Using statsmodel estimations with scikit-learn cross validation, is it possible?
Asked Answered
C

4

39

I am looking for a way I can use the fit object (result) obtained from python statsmodel to feed into cross_val_score of scikit-learn cross_validation method?

The attached link suggests that it may be possible but I have not succeeded.

I am getting the following error

estimator should a be an estimator implementing 'fit' method
statsmodels.discrete.discrete_model.BinaryResultsWrapper object at 
0x7fa6e801c590 was passed

Refer this link

Censor answered 8/12, 2016 at 17:51 Comment(1)
I think this is correct: #75536232Sore
T
51

Indeed, you cannot use cross_val_score directly on statsmodels objects, because of different interface: in statsmodels

  • training data is passed directly into the constructor
  • a separate object contains the result of model estimation

However, you can write a simple wrapper to make statsmodels objects look like sklearn estimators:

import statsmodels.api as sm
from sklearn.base import BaseEstimator, RegressorMixin

class SMWrapper(BaseEstimator, RegressorMixin):
    """ A universal sklearn-style wrapper for statsmodels regressors """
    def __init__(self, model_class, fit_intercept=True):
        self.model_class = model_class
        self.fit_intercept = fit_intercept
    def fit(self, X, y):
        if self.fit_intercept:
            X = sm.add_constant(X)
        self.model_ = self.model_class(y, X)
        self.results_ = self.model_.fit()
        return self
    def predict(self, X):
        if self.fit_intercept:
            X = sm.add_constant(X)
        return self.results_.predict(X)

This class contains correct fit and predict methods, and can be used with sklearn, e.g. cross-validated or included into a pipeline. Like here:

from sklearn.datasets import make_regression
from sklearn.model_selection import cross_val_score
from sklearn.linear_model import LinearRegression

X, y = make_regression(random_state=1, n_samples=300, noise=100)

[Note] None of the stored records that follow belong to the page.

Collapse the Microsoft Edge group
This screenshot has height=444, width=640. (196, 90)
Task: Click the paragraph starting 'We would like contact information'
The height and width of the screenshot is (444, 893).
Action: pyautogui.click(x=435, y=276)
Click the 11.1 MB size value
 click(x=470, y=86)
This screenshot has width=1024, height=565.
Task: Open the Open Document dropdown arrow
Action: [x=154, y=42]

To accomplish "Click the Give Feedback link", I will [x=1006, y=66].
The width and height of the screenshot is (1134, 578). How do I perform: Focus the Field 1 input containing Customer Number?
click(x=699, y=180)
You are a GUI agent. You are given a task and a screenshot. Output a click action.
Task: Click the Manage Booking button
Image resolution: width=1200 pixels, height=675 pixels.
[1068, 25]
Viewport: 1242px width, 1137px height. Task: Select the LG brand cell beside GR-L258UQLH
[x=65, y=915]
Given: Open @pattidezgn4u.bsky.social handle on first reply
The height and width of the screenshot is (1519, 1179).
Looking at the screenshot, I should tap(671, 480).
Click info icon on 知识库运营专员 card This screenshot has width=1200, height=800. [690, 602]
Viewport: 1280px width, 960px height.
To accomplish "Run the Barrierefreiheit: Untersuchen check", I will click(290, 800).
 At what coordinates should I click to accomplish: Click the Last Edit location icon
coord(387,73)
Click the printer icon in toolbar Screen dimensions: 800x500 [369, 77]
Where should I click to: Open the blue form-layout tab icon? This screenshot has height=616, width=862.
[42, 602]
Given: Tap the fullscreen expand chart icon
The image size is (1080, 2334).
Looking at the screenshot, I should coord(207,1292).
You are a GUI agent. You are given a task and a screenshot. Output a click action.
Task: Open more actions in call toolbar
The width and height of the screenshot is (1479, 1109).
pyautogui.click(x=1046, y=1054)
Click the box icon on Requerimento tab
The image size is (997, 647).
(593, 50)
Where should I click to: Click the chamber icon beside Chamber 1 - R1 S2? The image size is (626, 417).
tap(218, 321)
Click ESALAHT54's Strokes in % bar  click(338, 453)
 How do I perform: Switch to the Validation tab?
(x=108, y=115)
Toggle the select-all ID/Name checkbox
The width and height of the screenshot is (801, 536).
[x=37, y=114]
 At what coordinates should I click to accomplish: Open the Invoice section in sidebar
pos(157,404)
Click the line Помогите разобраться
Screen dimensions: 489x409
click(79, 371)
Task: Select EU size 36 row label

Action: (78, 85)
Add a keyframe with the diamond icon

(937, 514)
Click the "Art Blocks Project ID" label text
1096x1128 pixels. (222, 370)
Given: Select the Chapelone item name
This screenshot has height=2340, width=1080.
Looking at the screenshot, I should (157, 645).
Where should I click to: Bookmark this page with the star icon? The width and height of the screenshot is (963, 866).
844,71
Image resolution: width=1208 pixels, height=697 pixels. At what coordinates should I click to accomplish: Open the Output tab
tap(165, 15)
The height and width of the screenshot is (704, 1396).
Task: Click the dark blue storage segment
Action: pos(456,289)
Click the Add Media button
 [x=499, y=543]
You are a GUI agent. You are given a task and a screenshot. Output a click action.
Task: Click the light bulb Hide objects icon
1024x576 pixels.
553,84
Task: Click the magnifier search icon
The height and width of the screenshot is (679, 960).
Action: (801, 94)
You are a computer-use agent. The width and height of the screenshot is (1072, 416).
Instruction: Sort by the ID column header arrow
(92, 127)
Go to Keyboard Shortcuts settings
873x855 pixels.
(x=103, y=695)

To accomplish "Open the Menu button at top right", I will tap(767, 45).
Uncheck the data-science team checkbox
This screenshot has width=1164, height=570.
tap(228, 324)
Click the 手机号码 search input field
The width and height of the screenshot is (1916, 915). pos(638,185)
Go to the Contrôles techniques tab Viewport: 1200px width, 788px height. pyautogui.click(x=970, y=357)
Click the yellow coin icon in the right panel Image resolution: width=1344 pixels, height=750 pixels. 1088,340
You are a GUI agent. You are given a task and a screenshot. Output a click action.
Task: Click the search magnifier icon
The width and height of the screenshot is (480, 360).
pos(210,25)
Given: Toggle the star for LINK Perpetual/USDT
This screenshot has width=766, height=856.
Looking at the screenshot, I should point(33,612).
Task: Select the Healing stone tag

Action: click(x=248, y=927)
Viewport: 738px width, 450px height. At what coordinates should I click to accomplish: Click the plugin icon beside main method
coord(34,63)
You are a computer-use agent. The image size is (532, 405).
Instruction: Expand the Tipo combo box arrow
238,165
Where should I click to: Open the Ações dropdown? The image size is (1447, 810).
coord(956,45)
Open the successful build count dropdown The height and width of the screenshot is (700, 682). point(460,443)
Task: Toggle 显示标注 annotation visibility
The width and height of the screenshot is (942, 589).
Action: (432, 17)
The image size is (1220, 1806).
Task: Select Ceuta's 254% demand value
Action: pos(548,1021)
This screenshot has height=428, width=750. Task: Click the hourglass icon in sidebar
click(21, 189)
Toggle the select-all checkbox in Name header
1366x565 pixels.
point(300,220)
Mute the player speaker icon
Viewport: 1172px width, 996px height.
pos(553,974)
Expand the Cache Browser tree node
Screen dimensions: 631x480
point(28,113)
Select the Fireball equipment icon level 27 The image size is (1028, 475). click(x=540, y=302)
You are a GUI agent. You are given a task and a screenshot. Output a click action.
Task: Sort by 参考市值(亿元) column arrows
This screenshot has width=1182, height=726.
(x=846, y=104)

print(cross_val_score(SMWrapper(sm.OLS), X, y, scoring='r2'))
print(cross_val_score(LinearRegression(), X, y, scoring='r2'))

You can see that the output of two models is identical, because they are both OLS models, cross-validated in the same way.

[0.28592315 0.37367557 0.47972639]
[0.28592315 0.37367557 0.47972639]
Turne answered 23/2, 2018 at 14:6 Comment(4)
I got nan for my cross_val_score() with the wrapper. Any ideas what could be the cause?Daven
you are reinitializing the models inside cross_val_score everytime, I think it should be outside the cross_val_scoreSamaria
the moment of initialization does not affect the resultTurne
I also got a list of NaN because I passed an instantiated version of sm.OLS(y, X) to SMWrapper(). It only works if you pass it SMWrapper(sm.OLS) exactly as shown above.Mikemikel
B
13

Following the suggestion of David (which gave me an error, complaining about missing function get_parameters) and the scikit learn documentation, I created the following wrapper for a linear regression. It has the same interface of sklearn.linear_model.LinearRegression but in addition has also the function summary(), which gives the info about p-values, R2 and other statistics, as in statsmodels.OLS.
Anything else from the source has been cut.